Determinant proof from abstract algebra

[brydustin]

Homework Statement

Let A be a a square n*n matrix. Prove that A^-1 has only integer enteries if and only if the determinant of A is + or -1.

Homework Equations

general knowledge of determinants

The Attempt at a Solution

Proof:

=>
Suppose that det(A) = 1 (without losing generality, i.e. if det(A) = -1, then det(-A) = -det(A) = 1, easy enough).
So if det(A) = 1, then it follows that det(A^-1) = 1 because
1 = det( I ) = det(AIA^-1) = det(A) *det(I) * det(A^-1) = 1*1*det(A^-1) = 1, which implies det(A^-1) = 1 (or -1 if det(A) = -1).
Now what?

<=
Suppose that all the enteries of the matrix A^-1 are integer,...
I have no clue what to do now...

 

[lanedance]

what about
|0.5 0|
|0 2|

 

[brydustin]

Sorry I did a slight misquote of the website from where I pulled the problem:http://ocw.mit.edu/courses/mathematics/18-701-algebra-i-fall-2007/assignments/
first question on first assignment.

Basically, assuming that A is a square matrix with integer entries only; then prove that A^−1 has integer entries if and only if the determinant of A is ±1.

Sorry about that: so your matrix would not be a counter-example because neither it nor its inverse has only integer. Equivalently, if one matrix is all integers with a determinant of +-1 then the inverse of this matrix will also be an integer only matrix with the same determinant.

what about
|0.5 0|
|0 2|

 

[lanedance]

--> A^-1 has only integer entries
so as A^-1 exists, then the determinant of A is non-zero. Think of the effect of elementary row operations on the determinant to reduce the matrix to the identity...

 

[lanedance]

also det(-A) = -det(A) is not always true

 

[micromass]

Maybe you can use that $$det(A^{-1})=det(A)^{-1}$$...

 

[HallsofIvy]

Maybe you can use that $$det(A^{-1})=det(A)^{-1}$$...

Exactly. If both A and $A^{-1}$ have integer entries, then their determinants are integers. Find integers, m and n, such that m= 1/n!

Going the other way, if the determinant of A is -1 or 1, use the fact that the entries of $A^{-1}$ are the cofactors of A divided by det(A).

 

[brydustin]

Yeah... I see it now, almost... it seems obvious but I may be missing a piece...

Because the determinant operation is only multiplication and subtraction it preserves the integers (from A). On the other hand, we require that det( $A^{-1}$) =+-1 because 1 = det (I) = det(AIA^-1) = det( A)*det(I)*det( $A^{-1}$) = (+-1)(1)(det $A^{-1}$)
Now that the det of $A^{-1}$ is +-1 I still don't know why we require the entries to be integers. I see how having integer entries would result in an integer determinant, but I don't see the converse.

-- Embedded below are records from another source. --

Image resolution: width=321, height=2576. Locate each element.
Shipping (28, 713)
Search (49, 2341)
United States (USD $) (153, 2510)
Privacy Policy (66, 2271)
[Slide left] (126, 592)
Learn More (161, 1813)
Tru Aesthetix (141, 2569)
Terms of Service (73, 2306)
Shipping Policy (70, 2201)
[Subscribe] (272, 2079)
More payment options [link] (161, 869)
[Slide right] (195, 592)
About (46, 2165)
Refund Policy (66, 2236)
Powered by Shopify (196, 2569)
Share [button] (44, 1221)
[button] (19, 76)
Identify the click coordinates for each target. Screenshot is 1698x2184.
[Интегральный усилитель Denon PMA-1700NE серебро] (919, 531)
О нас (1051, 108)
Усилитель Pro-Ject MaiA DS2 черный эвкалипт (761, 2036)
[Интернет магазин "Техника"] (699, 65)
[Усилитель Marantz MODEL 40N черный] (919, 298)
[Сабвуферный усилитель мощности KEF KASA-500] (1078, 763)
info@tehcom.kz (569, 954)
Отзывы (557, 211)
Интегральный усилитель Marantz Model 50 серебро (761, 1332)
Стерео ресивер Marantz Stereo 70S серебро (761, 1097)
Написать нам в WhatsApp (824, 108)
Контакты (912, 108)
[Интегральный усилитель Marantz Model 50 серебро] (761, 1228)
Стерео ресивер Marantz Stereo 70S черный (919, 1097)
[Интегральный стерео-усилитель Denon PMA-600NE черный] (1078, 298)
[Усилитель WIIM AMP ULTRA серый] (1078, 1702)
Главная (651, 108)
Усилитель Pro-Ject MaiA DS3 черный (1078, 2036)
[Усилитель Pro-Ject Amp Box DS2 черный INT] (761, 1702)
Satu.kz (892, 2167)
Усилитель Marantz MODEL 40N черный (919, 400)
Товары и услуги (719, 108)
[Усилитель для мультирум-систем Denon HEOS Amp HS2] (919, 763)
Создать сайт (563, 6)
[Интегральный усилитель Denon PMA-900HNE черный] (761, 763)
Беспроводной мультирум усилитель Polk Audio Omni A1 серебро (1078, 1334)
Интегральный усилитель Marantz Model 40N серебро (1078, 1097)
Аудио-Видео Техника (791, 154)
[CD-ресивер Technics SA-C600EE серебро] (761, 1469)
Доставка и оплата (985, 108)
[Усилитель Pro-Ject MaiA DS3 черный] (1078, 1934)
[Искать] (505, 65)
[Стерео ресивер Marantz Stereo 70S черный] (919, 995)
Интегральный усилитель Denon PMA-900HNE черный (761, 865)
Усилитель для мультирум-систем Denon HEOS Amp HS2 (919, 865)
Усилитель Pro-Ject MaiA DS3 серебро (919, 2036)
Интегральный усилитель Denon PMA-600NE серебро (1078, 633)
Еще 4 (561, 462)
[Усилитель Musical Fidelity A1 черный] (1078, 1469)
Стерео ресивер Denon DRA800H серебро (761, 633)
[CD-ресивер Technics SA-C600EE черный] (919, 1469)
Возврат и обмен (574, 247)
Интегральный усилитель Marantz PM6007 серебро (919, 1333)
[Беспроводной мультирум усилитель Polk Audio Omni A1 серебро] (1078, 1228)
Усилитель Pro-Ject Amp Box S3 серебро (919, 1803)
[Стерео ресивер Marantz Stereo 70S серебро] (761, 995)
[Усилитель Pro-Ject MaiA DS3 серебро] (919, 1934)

Going the other way around, if $A^{-1}$ has integer values then clearly its determinant will be an integer.
Now if we use the fact that det(A)^-1 = det(A^-1) then why should that make det(A) = +-1?
Let d = det(A^-1) where d is an integer. There is nothing that requires det(A)^-1 to be an integer. There are some holes in the logic we have... but we're nearly there...

Exactly. If both A and $A^{-1}$ have integer entries, then their determinants are integers. Find integers, m and n, such that m= 1/n!

Going the other way, if the determinant of A is -1 or 1, use the fact that the entries of $A^{-1}$ are the cofactors of A divided by det(A).